What to produce: In the records below, repeat exactly the lines between the line holding "Given: Decrease quantity" and the line holding "You are a computer-use", inclusive, and drop the pictures.

Data for this exercise:
Start of Block
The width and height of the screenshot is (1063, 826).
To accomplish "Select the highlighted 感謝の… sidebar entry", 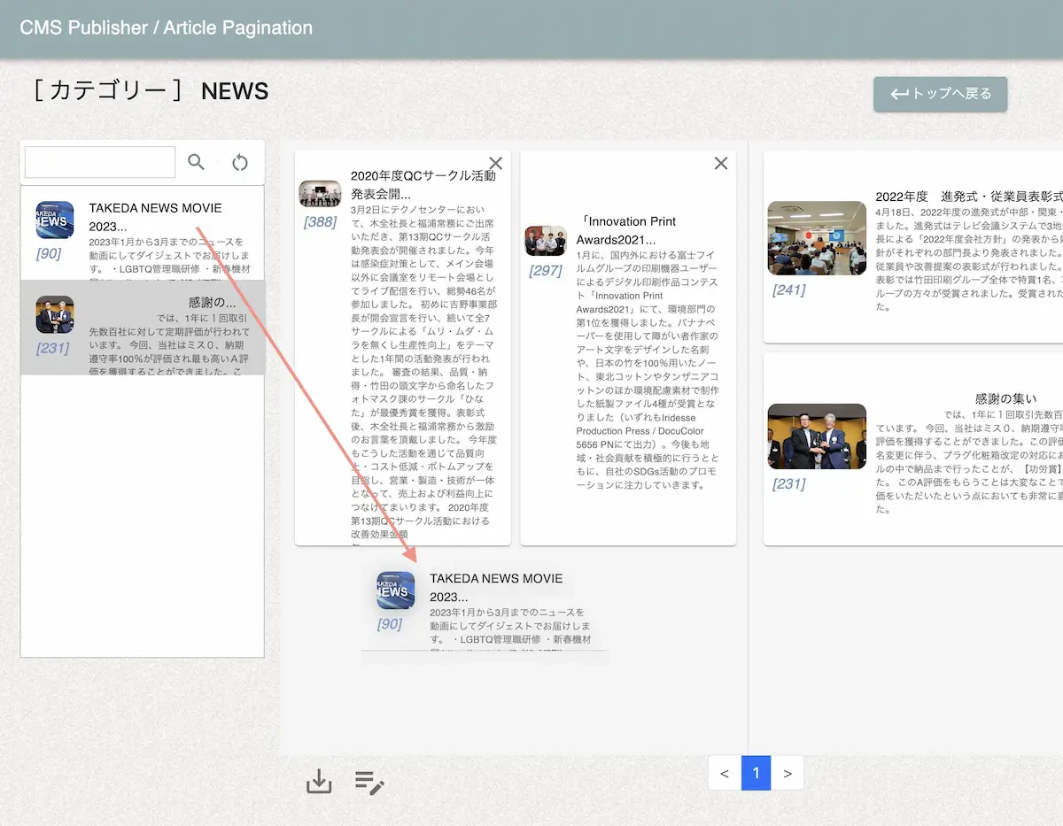I will [x=142, y=328].
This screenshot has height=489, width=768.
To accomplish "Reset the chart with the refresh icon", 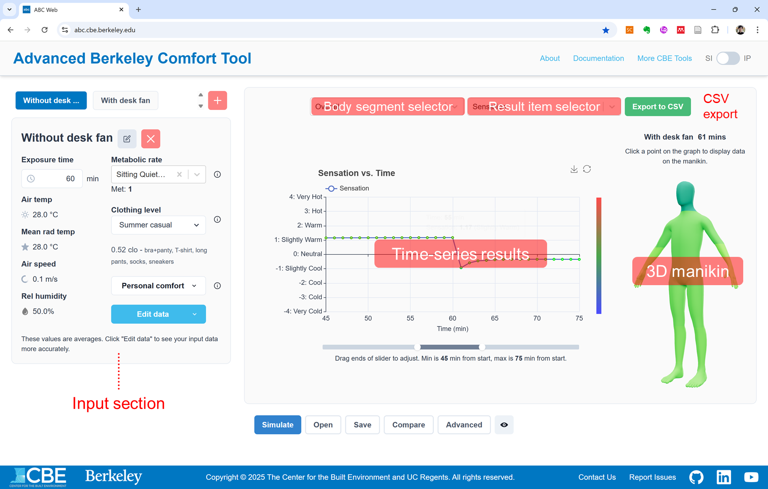I will tap(587, 169).
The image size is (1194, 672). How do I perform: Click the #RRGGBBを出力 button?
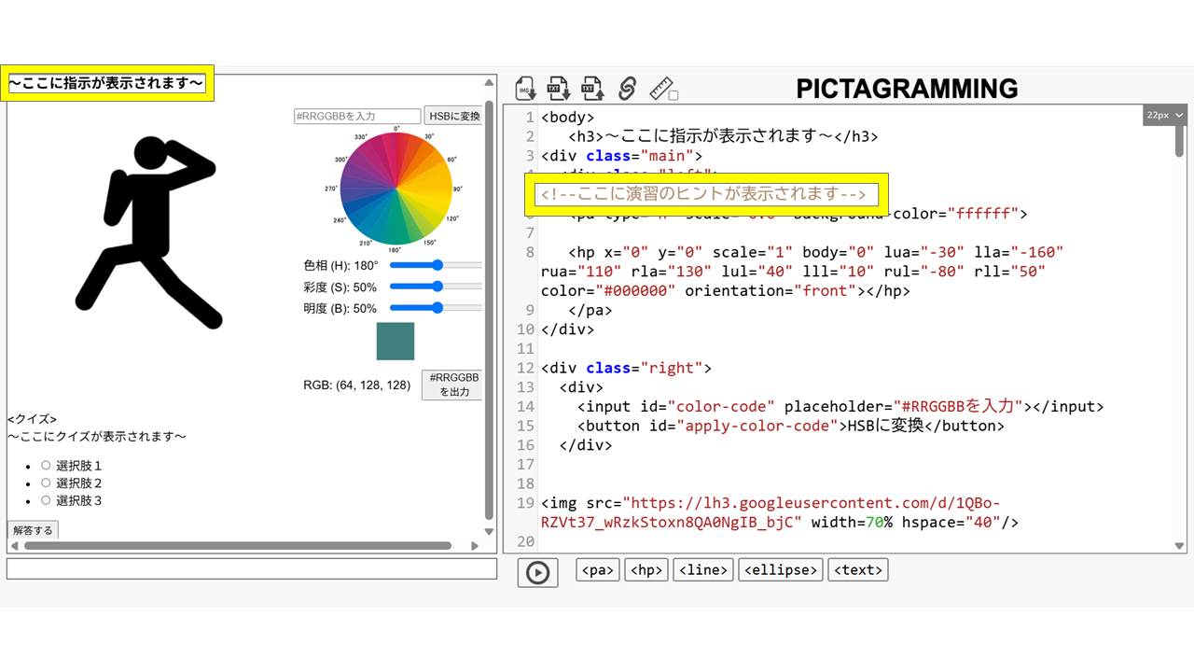tap(452, 385)
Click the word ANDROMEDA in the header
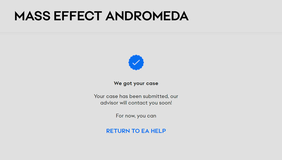 pyautogui.click(x=147, y=16)
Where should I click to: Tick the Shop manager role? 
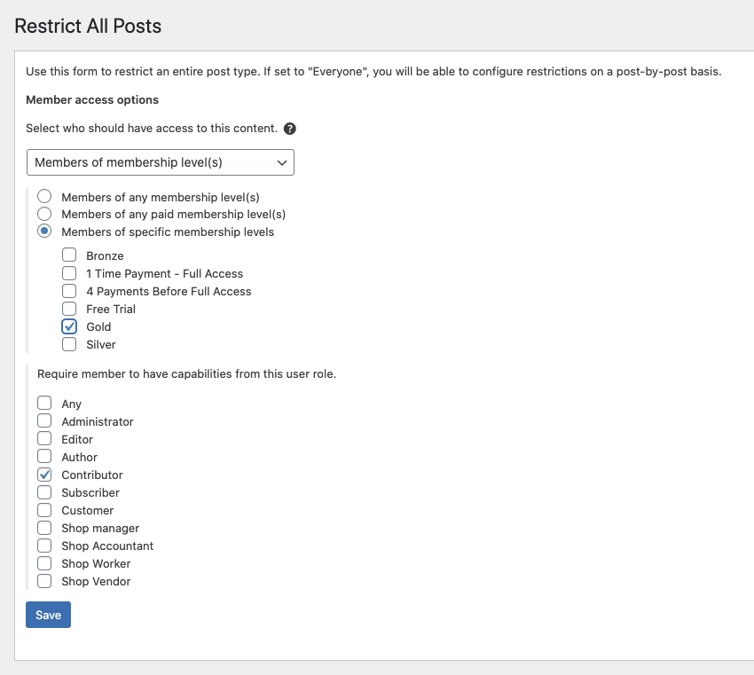point(44,528)
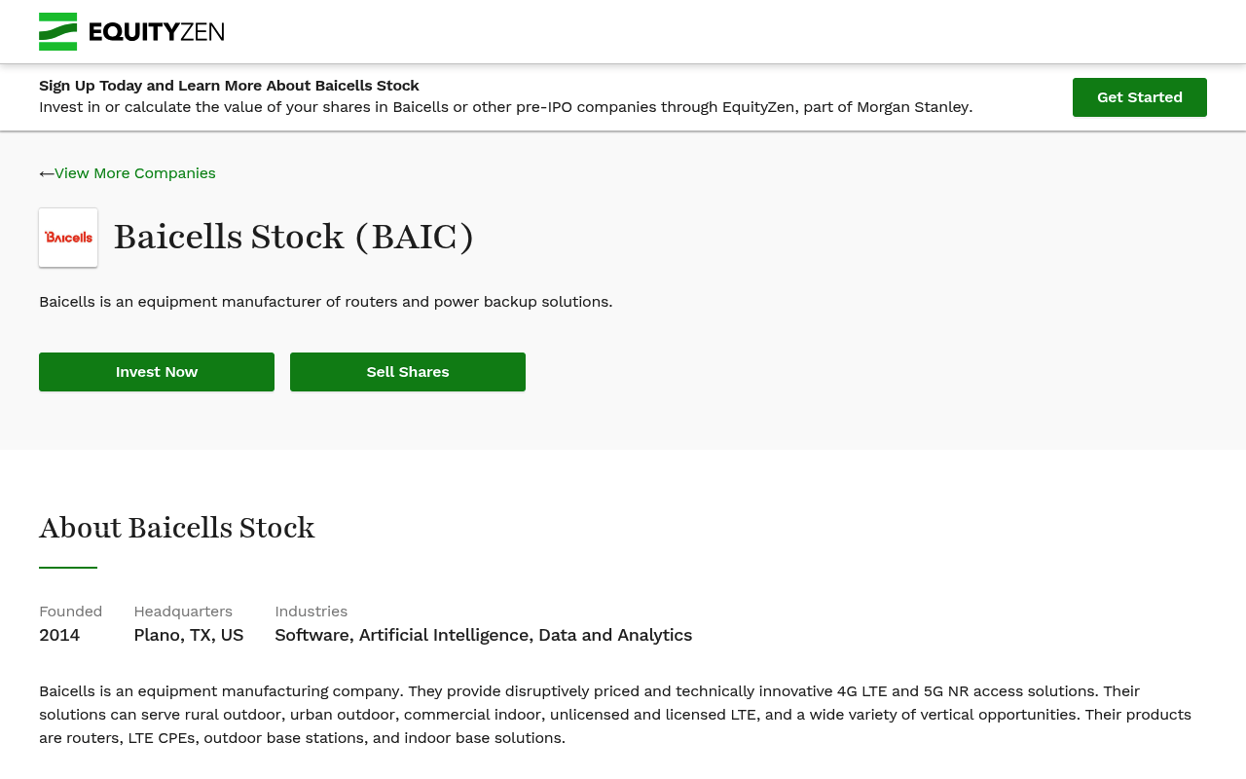
Task: Click the routers and power backup tagline
Action: coord(326,302)
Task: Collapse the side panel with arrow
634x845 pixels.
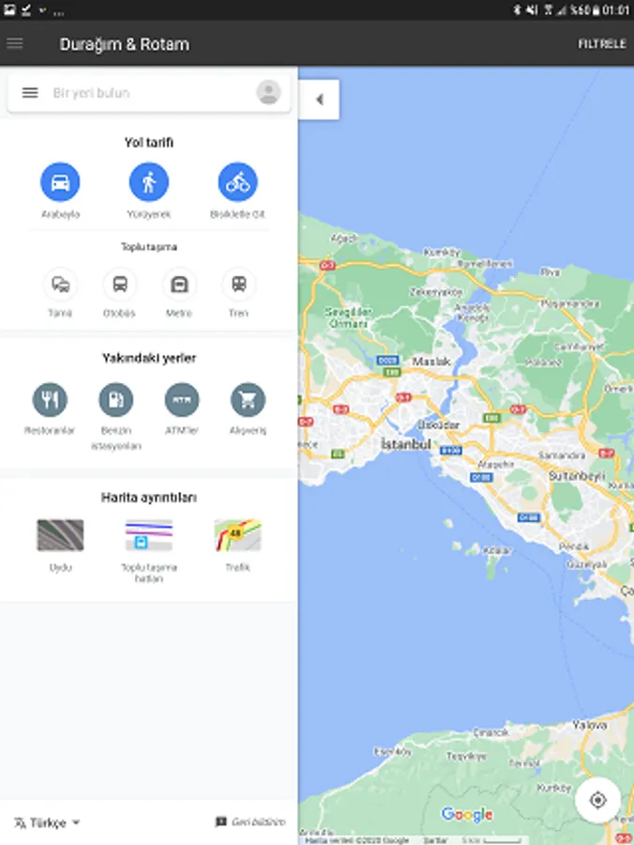Action: [x=320, y=100]
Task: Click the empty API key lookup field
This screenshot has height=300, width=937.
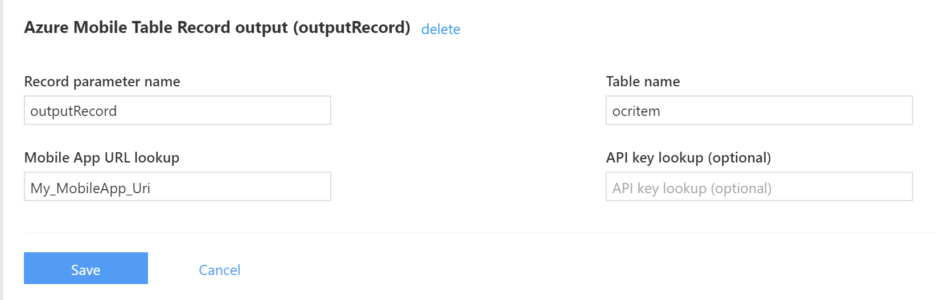Action: (x=759, y=187)
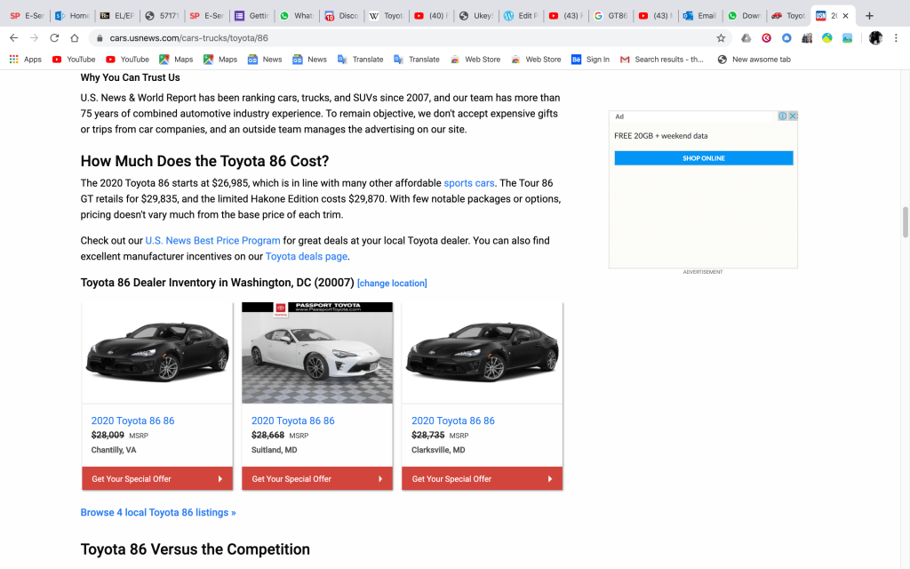Click the Chrome profile avatar
This screenshot has height=569, width=910.
coord(875,38)

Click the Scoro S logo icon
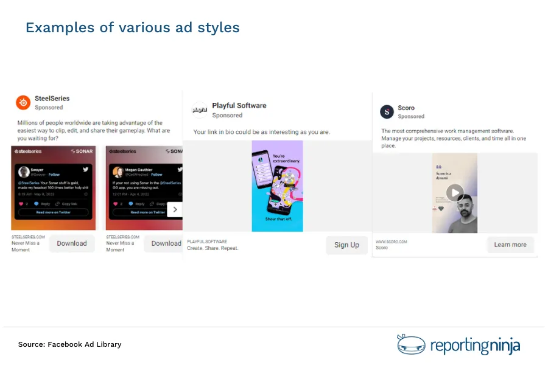pos(387,112)
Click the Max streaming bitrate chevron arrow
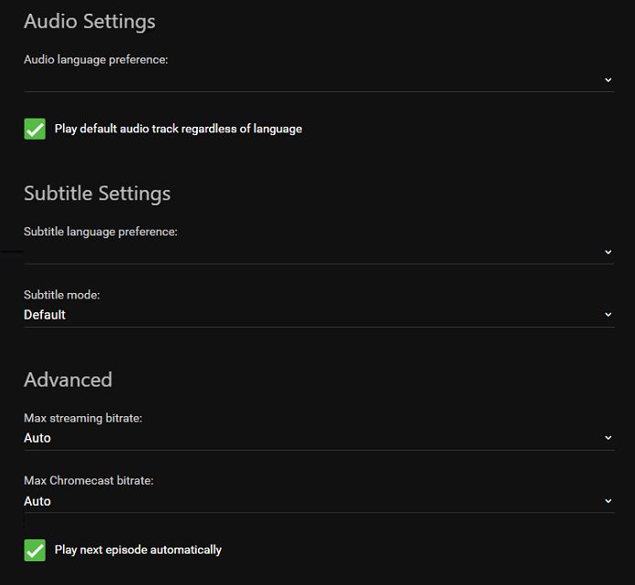Image resolution: width=635 pixels, height=585 pixels. (609, 438)
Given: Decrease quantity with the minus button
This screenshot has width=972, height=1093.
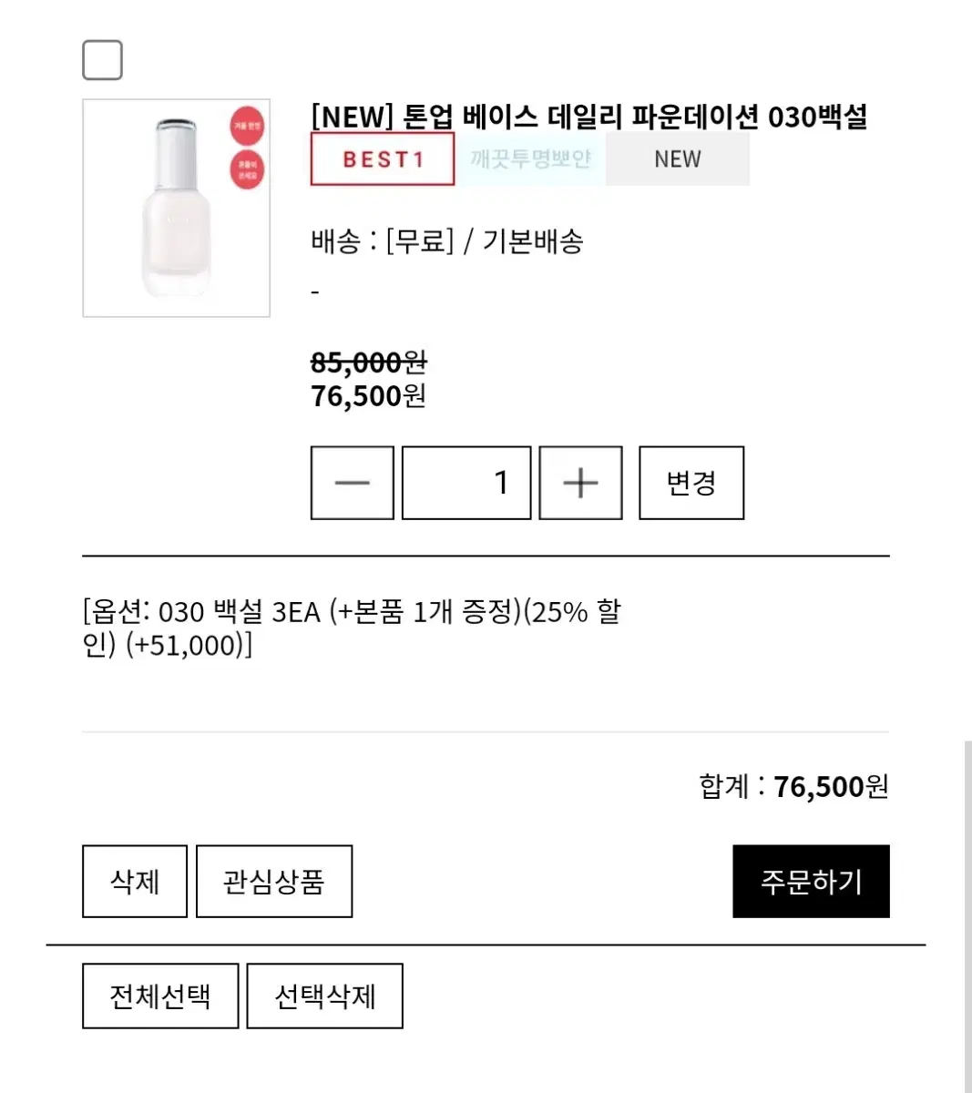Looking at the screenshot, I should (353, 483).
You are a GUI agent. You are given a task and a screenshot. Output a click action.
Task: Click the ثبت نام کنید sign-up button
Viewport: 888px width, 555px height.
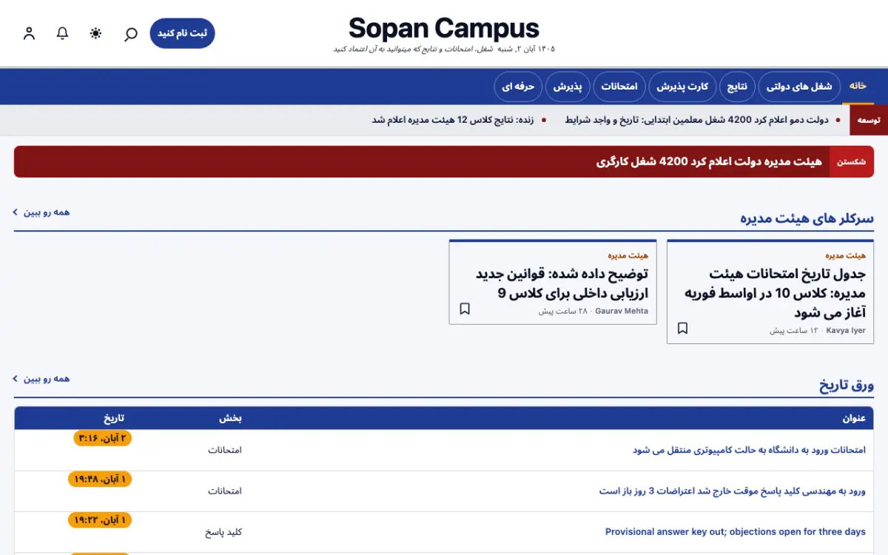182,33
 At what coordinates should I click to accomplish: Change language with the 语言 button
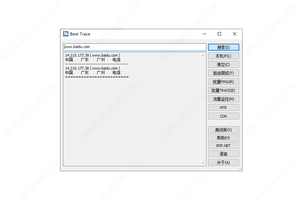(x=223, y=154)
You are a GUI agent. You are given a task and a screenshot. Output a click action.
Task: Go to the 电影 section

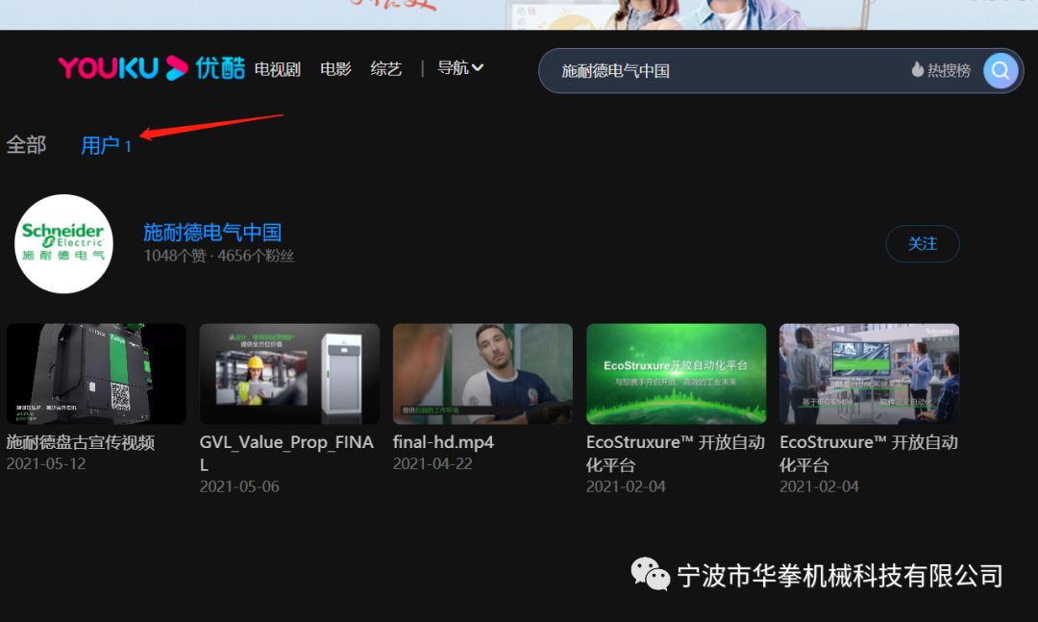(x=335, y=69)
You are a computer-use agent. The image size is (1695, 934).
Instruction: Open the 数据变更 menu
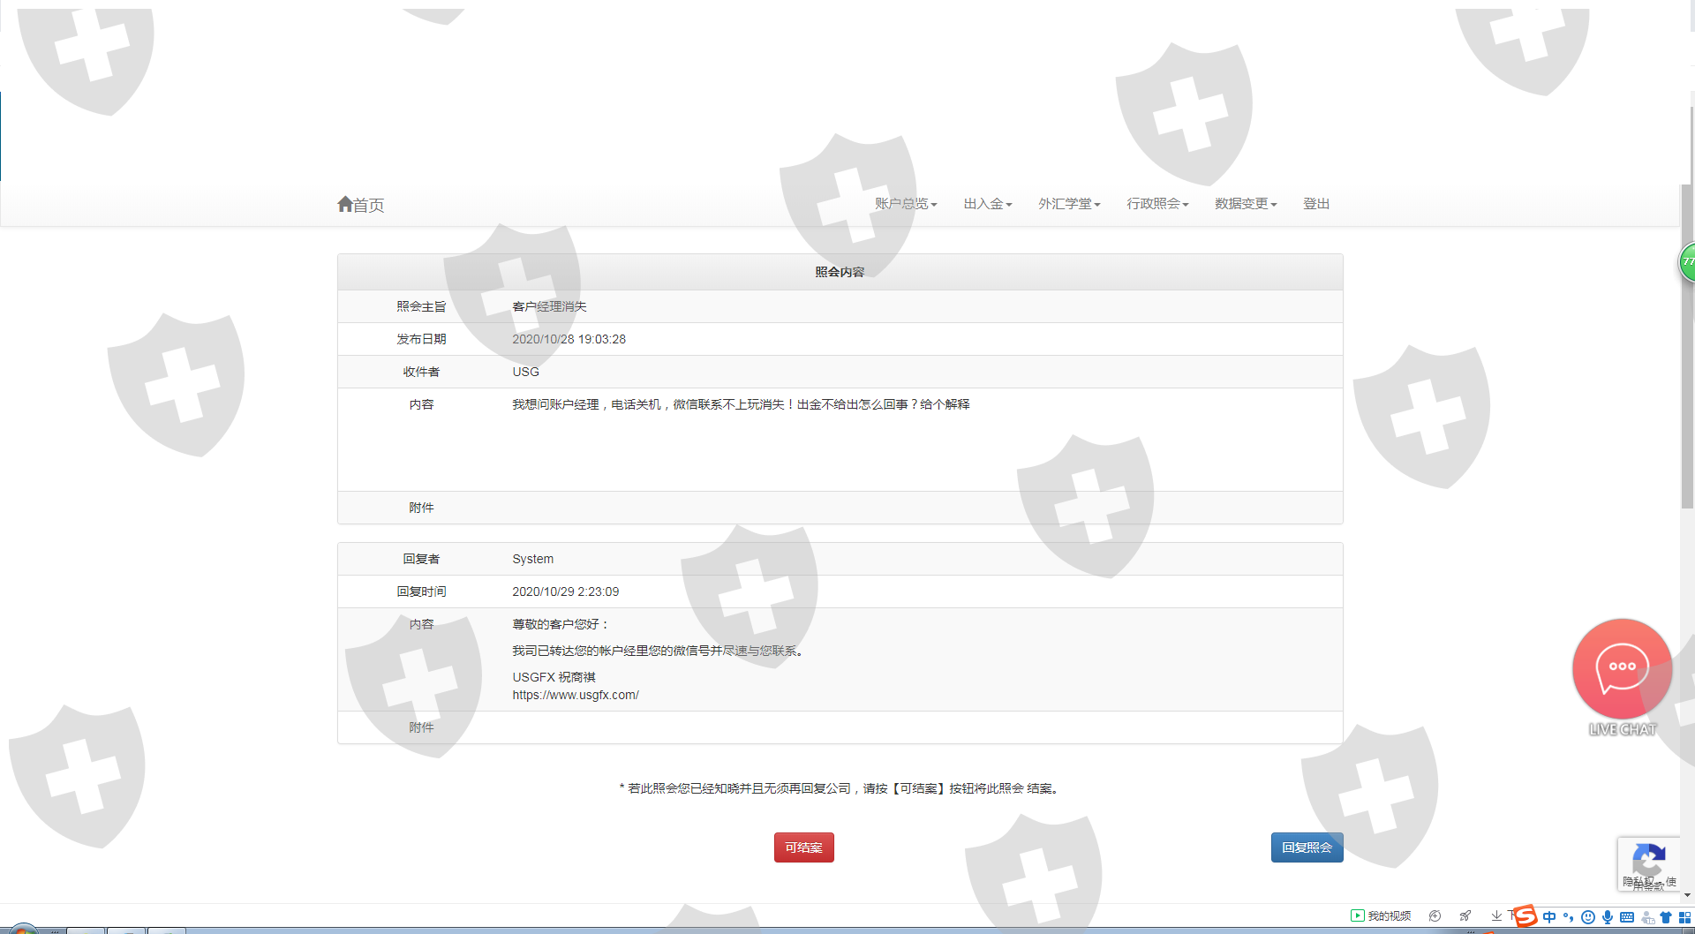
End of Block
Task output:
Given: Decrease quantity with the minus button
This screenshot has width=972, height=1093.
Looking at the screenshot, I should (353, 483).
You are a GUI agent. You are given a task and a screenshot. Output a click action.
Task: Click the ثبت نام کنید sign-up button
Viewport: 888px width, 555px height.
182,33
 At what coordinates should I click to accomplish: Change language with the 语言 button
(x=223, y=154)
You are a GUI agent. You are given a task and a screenshot. Output a click action.
Task: Go to the 电影 section

(x=335, y=69)
You are a computer-use agent. The image size is (1695, 934).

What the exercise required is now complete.